# YOUR OBJECTIVE
Rewrite the data below with "legend entry" substituted for "legend item", keeping every other line unchanged and leaving out the pictures.

# GIVEN DATA
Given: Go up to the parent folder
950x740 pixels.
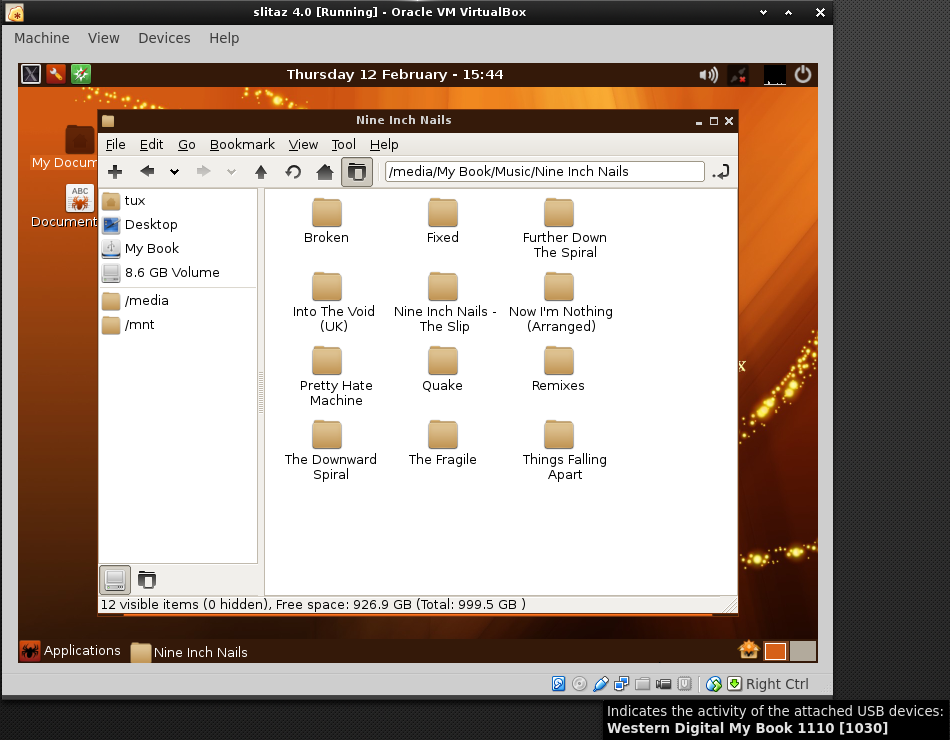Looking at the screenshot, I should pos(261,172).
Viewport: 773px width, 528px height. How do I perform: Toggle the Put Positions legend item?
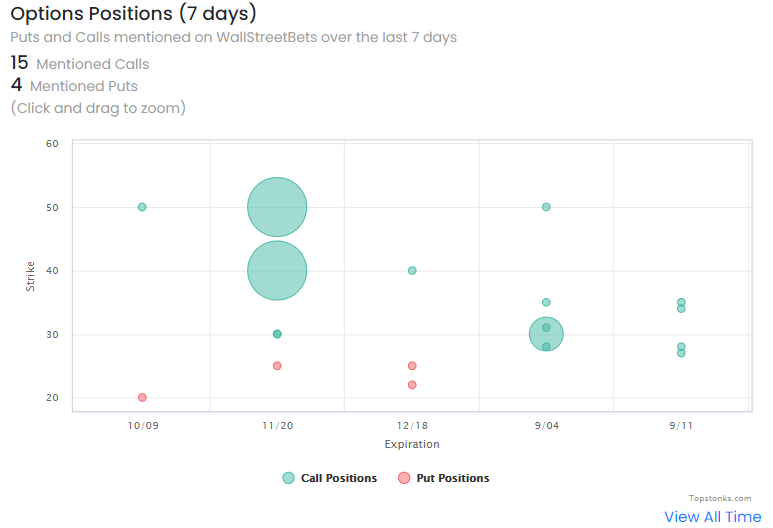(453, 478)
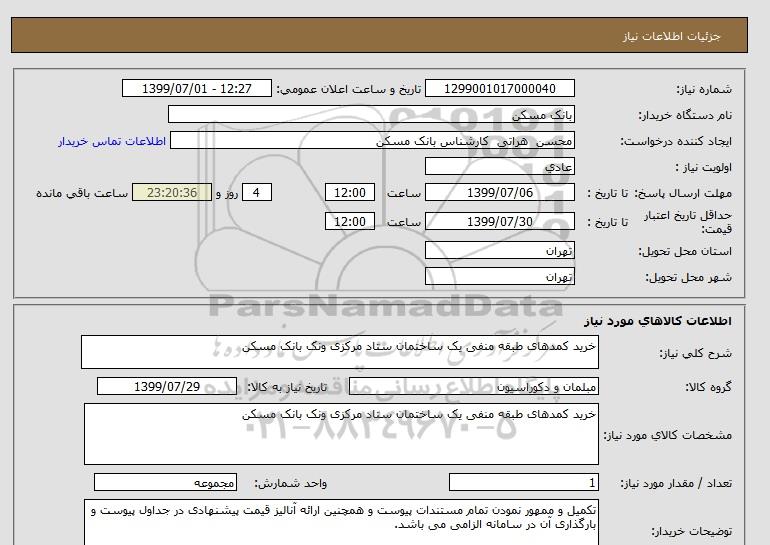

# WRITTEN REPLY
Given: Go up to the parent folder
950x740 pixels.
Looking at the screenshot, I should pos(261,172).
Viewport: 773px width, 528px height. How do I perform: Toggle the Put Positions legend entry?
(453, 478)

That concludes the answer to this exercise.